4.4 Sensitivity to Training Configurations

Given the sparsity of GCM–RCM simulations in the EURO-CORDEX ensemble (Table S1), it is crucial to evaluate how model performance varies with different training sample size. In this study, we conduct three sensitivity experiments that use different samples to train the deterministic response module, the prior P in the residual variability module, and both, respectively.

To assess the robustness of the deterministic response module (Eq. 2), we train it using concatenated GCM–RCM simulation pairs from all available ensemble members, except the pair currently used for testing (i.e., $n_{train} = n_{sim} - n_{test}$ , with n_test = 1).
The sample–consistency trade-off in the residual variability module (Eq. 4) is evaluated by constructing the prior P from a reduced set of concatenated RCM residuals, selected for their higher physical consistency with the training set.
Combined approach: Applying both (1) and (2) simultaneously. Performance differences are evaluated using the χ² test pass rate.

5 Results

5.1 Calibration of MESMER-RCM

The deterministic response module is calibrated for each grid-cell individually but working with the same Lasso coefficient (λ = 0.005) across all grid-cells and model chains. The common lasso coefficient is chosen based on a cross-validation exercise which showed that the optimized Lasso coefficients exhibit spatial smoothness, with the European land mean stabilizing around 0.005 across all simulations (Fig. S2 in the Supplement). A summary of the coefficients of the deterministic response module alongside some insights to their spatial variability is provided in the Supplement (Figs. S3, S4). The sum of scaling coefficients ( $\sum_{s \in N_{k} (i)} a_{i, s}$ ) shows higher values in mountainous regions and high-latitude areas, highlighting the capacity of deterministic response module to capture elevation-dependent warming and polar amplification, respectively. The scaling coefficients indicate that RCM grid points in the Swiss Alps warm faster than its northwest and southeast GCM counterparts. This pattern may be related to the north/south foehn effect over the Alpine region (Chow et al., 2013).

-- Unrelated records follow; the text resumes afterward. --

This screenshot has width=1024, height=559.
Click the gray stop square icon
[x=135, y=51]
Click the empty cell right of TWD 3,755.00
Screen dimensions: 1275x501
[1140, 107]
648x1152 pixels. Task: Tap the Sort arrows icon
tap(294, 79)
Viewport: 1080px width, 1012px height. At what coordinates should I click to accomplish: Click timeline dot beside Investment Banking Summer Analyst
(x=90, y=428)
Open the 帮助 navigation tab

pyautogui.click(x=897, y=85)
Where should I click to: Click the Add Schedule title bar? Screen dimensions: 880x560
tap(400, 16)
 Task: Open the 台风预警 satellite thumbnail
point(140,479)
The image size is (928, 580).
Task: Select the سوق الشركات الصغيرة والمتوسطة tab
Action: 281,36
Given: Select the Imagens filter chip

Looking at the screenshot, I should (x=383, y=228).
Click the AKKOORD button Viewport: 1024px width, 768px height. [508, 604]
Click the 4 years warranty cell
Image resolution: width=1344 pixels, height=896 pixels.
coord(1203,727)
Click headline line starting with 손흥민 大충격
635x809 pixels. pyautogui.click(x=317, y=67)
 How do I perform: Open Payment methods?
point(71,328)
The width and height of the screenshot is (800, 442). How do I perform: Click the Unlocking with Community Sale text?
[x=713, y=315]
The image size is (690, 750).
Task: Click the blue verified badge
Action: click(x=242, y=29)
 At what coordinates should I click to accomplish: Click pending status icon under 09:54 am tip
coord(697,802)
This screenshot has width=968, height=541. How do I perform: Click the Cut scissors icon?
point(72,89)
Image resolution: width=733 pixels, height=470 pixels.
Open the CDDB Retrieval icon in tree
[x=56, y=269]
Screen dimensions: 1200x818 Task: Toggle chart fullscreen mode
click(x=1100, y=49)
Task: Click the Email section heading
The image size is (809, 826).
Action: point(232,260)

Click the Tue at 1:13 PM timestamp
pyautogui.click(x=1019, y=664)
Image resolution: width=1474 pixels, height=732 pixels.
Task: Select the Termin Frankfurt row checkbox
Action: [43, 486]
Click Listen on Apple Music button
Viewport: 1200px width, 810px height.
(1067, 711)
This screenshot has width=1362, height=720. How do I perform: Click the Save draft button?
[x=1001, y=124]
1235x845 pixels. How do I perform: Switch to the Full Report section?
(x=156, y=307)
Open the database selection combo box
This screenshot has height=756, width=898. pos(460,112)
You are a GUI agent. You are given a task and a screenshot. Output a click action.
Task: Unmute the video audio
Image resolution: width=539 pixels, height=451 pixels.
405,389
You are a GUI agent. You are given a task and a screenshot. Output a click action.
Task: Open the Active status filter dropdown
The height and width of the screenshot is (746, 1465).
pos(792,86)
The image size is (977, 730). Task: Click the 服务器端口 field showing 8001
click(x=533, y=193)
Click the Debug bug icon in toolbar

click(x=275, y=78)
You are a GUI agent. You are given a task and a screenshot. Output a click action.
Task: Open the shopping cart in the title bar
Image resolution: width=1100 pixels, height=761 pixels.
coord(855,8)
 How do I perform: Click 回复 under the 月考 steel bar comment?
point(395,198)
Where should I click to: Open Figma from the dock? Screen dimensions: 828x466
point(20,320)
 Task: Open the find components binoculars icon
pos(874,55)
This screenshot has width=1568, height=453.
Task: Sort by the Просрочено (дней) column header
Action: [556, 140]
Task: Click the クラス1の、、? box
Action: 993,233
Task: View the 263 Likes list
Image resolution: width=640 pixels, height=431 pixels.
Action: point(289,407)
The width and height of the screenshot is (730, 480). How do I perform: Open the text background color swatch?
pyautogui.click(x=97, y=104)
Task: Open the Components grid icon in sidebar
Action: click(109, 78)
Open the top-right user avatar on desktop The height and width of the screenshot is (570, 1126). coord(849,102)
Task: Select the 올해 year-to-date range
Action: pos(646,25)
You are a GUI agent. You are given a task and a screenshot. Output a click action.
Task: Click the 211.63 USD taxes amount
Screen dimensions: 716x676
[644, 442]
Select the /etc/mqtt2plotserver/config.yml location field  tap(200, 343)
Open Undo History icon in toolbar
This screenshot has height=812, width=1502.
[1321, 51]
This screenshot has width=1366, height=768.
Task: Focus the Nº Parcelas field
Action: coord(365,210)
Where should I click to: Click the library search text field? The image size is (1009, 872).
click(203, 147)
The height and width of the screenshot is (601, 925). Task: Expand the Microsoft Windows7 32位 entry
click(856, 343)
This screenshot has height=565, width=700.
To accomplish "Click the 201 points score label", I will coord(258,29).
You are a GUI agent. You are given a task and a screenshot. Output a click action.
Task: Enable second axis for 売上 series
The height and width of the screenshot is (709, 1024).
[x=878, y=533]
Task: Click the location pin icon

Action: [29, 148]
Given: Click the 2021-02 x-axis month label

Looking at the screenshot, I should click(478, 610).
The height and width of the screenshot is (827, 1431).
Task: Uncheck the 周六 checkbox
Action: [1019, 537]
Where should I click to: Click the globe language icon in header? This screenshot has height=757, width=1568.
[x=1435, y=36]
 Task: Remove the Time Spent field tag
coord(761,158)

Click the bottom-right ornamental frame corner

The shrinkage coefficients (α, β) in the residual variability module is calibrated for each model chain. The resulting log-likelihood field associated with α and β are consistent across all model chains, where the optimum β is around 10⁻² for stabilizing ${\hat{Σ}}_{RCM}^{res}$ and α is around 10⁻¹ for effectively borrowing prior information from P. An example of such a log-likelihood field is provided in the Supplement (Fig. S5)

5.2 Example of ensemble RCM emulations

Figure 2 presents an example of RCM emulations for an GCM-RCM model chain (RCM: SMHI-RCA4, GCM: CanESM2). The emulated temperature fields closely resemble the RCM reference, providing finer-scale details, such as variations induced by topography. The time series further illustrates MESMER-RCM's ability to adjust the GCM trajectory to align with the RCM at the grid-point level, regardless of whether the driving GCM shows a smaller or lager trend. Additionally, the ensemble range effectively captures the variability of the RCM reference, demonstrating MESMER-RCM's capability for sampling internal RCM variability.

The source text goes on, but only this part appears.